The Washington Post reports
A simple data point offered by a college commencement speaker jumped out at [non-employee Washington Post contributor Philip Bump] before being borne away on the tide of immediacy.
[...]The speaker was ABC journalist Martha Raddatz, and the point is [...]: The graduates have spent half their lives with America at war.
It's a startling idea, but an incorrect one. The percentage is almost certainly much higher than that.
Using somewhat subjective definitions of "at war"--Korea counts but Kosovo doesn't in our analysis, for example--we endeavored to figure out how much of each person's life has been spent with America at war. We used whole years for both the age and the war, so the brief Gulf War is given a full year, and World War II includes 1941. These are estimates.

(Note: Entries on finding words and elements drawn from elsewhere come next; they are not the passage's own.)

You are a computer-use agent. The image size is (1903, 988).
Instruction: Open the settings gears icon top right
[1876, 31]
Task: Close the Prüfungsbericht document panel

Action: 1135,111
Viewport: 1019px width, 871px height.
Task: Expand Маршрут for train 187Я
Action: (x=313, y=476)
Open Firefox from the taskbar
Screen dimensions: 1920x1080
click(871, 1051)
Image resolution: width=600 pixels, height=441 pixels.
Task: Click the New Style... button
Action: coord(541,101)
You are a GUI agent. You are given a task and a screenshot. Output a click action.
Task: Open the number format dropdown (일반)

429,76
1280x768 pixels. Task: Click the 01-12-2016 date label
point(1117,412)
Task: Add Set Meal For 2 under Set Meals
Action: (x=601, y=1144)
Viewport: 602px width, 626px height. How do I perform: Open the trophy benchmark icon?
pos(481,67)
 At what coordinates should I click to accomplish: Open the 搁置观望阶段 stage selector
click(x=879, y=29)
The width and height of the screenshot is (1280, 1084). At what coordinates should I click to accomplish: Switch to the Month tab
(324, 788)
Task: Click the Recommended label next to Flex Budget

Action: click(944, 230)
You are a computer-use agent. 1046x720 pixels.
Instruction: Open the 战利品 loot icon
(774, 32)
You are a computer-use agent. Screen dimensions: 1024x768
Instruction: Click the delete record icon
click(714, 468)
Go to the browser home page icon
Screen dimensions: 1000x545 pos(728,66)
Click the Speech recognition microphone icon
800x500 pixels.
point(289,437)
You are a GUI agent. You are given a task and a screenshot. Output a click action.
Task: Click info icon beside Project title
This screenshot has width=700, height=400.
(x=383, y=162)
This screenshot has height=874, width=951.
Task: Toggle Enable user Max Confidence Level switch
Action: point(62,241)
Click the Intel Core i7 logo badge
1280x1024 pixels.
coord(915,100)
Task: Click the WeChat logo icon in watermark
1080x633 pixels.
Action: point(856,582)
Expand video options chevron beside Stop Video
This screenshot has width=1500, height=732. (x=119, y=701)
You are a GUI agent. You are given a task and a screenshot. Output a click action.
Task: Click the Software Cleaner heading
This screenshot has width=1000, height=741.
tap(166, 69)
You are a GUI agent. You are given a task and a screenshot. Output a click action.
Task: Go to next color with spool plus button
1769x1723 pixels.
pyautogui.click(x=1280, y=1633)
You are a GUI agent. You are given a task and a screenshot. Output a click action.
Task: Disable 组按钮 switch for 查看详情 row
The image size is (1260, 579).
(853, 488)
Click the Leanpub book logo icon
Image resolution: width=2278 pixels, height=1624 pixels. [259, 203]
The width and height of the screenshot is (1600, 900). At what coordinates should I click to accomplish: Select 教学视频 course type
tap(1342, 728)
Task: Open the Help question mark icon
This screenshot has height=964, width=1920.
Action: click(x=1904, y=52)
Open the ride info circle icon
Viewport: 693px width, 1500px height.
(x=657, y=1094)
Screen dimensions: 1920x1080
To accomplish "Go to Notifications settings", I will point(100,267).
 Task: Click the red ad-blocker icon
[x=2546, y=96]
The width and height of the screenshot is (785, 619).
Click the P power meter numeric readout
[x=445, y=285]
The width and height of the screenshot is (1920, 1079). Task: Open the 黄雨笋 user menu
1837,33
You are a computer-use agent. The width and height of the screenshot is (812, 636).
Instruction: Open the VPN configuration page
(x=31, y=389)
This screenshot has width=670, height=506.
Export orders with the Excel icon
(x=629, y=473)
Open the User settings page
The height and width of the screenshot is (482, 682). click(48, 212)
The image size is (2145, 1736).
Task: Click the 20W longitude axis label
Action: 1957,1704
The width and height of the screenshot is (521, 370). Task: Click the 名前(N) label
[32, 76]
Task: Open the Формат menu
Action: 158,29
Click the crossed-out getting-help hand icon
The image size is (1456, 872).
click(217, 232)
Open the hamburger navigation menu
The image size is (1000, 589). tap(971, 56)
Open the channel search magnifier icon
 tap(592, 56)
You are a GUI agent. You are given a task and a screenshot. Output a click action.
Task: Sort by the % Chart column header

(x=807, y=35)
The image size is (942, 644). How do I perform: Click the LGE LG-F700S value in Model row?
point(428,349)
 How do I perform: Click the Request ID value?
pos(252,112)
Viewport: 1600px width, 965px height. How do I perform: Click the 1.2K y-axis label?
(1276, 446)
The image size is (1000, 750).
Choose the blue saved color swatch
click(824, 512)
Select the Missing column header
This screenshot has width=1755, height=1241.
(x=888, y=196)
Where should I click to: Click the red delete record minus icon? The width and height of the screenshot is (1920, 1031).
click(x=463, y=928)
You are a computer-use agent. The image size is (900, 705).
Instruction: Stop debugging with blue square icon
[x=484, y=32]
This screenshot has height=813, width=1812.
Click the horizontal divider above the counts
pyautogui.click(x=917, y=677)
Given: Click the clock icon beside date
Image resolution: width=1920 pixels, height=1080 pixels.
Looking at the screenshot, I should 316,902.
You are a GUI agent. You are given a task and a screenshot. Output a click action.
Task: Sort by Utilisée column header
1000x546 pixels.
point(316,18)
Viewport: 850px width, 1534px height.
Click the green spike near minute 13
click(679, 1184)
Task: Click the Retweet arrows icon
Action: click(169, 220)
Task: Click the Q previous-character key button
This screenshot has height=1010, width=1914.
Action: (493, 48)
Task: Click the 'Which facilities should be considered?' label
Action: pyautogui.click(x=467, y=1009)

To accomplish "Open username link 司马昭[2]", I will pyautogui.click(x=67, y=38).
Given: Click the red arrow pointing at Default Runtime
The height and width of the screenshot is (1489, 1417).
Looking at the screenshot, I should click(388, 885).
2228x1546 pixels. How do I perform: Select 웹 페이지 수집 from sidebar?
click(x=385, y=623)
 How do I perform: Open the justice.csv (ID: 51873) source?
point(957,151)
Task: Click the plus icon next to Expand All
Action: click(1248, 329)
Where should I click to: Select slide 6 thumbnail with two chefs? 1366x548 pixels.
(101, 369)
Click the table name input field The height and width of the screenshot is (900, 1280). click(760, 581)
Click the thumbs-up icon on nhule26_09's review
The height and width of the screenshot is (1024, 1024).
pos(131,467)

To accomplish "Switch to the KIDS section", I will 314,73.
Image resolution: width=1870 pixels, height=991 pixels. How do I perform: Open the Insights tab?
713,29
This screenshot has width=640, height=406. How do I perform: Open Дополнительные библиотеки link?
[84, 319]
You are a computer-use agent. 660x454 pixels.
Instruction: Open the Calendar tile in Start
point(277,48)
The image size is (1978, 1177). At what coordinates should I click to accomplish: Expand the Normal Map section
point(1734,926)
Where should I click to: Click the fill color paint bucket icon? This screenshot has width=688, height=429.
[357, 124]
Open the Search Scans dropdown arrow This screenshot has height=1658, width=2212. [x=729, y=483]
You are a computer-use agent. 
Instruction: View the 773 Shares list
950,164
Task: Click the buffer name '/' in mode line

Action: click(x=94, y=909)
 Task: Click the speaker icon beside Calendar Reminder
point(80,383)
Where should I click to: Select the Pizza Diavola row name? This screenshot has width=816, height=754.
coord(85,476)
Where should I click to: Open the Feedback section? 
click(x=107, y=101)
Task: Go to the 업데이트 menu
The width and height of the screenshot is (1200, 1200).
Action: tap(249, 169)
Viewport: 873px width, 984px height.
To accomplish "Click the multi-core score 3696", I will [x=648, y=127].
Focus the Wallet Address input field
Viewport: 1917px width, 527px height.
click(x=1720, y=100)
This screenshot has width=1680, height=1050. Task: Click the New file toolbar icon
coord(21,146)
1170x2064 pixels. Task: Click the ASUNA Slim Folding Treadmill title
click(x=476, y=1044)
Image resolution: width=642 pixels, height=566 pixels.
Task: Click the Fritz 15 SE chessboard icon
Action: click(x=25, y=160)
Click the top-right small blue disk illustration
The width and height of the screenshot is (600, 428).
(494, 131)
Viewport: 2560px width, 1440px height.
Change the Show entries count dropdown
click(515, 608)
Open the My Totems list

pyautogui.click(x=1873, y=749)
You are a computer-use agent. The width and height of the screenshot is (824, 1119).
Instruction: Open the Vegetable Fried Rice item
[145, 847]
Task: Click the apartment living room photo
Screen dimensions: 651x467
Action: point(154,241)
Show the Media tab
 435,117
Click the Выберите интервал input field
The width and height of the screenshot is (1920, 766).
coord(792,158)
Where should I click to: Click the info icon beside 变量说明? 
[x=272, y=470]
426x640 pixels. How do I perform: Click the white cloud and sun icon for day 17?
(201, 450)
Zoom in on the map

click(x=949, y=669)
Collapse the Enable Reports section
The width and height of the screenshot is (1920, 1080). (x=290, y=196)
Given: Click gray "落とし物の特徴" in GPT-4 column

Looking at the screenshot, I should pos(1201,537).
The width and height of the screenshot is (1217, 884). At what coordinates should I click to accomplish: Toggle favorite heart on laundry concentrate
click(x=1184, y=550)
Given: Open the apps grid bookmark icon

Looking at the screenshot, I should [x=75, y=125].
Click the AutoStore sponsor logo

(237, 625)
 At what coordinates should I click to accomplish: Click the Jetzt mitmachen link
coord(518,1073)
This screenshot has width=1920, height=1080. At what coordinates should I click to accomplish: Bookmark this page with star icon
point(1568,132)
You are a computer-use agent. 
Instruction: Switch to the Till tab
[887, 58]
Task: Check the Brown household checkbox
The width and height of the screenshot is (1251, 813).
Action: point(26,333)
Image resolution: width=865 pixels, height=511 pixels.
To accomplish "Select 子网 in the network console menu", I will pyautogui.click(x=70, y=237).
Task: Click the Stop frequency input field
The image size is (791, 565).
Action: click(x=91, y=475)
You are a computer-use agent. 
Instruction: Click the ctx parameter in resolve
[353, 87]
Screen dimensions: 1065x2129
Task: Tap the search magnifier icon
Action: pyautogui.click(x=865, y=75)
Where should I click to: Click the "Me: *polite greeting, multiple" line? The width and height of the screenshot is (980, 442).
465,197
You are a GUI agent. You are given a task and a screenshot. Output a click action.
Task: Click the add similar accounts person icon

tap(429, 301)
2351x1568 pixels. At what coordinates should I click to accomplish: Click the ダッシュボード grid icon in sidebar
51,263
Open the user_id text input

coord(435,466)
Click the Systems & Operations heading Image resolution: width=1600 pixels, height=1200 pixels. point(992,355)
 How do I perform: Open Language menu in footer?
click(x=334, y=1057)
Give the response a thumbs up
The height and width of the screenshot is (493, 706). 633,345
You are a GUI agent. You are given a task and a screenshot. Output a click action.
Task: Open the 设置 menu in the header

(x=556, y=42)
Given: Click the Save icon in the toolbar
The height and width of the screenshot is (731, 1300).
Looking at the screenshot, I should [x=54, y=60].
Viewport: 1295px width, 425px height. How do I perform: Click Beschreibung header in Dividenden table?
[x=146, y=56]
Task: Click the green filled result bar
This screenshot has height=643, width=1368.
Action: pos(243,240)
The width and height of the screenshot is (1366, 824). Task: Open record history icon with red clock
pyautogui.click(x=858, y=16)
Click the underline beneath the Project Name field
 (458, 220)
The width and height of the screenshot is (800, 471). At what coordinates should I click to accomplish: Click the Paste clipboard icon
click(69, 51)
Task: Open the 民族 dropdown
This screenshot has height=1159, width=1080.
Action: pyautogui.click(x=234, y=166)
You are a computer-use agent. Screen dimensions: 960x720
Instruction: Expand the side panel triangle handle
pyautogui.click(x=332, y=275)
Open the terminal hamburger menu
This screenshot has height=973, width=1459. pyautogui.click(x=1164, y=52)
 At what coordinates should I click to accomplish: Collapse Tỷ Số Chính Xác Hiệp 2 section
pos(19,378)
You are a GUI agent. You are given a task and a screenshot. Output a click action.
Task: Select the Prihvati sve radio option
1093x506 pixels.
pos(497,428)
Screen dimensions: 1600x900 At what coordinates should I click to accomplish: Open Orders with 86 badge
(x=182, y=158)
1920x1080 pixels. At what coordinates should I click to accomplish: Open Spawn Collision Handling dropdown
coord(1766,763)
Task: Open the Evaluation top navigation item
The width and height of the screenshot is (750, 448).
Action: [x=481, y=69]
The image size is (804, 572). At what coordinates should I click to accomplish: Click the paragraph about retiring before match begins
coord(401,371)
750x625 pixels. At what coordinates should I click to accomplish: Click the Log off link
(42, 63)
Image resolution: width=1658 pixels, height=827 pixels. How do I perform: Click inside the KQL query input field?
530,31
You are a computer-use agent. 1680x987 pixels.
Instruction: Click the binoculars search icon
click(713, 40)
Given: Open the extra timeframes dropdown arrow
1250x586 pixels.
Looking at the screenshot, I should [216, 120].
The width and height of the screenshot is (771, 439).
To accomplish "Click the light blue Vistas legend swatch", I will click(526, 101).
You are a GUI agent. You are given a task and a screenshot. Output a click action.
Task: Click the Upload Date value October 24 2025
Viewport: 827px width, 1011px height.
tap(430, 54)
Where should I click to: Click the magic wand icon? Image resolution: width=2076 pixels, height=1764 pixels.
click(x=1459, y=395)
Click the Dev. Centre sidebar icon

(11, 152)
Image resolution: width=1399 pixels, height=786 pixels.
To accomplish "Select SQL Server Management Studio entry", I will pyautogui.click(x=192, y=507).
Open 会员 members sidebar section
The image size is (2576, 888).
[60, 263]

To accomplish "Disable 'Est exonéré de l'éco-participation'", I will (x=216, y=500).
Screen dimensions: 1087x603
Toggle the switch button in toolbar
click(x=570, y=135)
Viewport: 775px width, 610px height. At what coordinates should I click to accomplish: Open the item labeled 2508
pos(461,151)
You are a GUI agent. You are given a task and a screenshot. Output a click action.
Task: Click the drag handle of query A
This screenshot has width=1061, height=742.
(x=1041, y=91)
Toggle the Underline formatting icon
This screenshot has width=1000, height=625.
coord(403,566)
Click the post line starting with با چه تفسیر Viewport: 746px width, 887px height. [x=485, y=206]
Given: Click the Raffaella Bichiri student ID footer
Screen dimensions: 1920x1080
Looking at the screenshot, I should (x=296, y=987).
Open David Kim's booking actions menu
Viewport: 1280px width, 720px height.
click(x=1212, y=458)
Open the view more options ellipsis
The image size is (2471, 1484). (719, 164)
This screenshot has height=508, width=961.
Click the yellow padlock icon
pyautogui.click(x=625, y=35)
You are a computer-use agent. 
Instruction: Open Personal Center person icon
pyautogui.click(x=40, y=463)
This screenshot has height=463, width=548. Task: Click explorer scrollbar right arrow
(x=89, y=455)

The page contains a graphic that allows you to see what portion of your lifetime the USA has been formally engaged in hostilities according to your birth year.
(Score: 2) by Runaway1956 on Tuesday June 23 2015, @01:56PM
I honestly have NOT forgotten the Russians. Russia has just recently completed their Memorial Day observances, complete with the parades in Red Square. I "observed" a lot of that on Russian Times. The commentary posted to the articles was often embarrassing - US people posted a lot of hateful crap, and some Euros did as well. For my part, I posted little, and what I posted was respectful.
As bad as my kinfolk had it during WW2 (mostly in the Pacific, fighting Japanese) it doesn't hold a candle to ten divisions sweeping across the homeland, and placing the capital under seige.
And, of course, the Chinese didn't have it any better.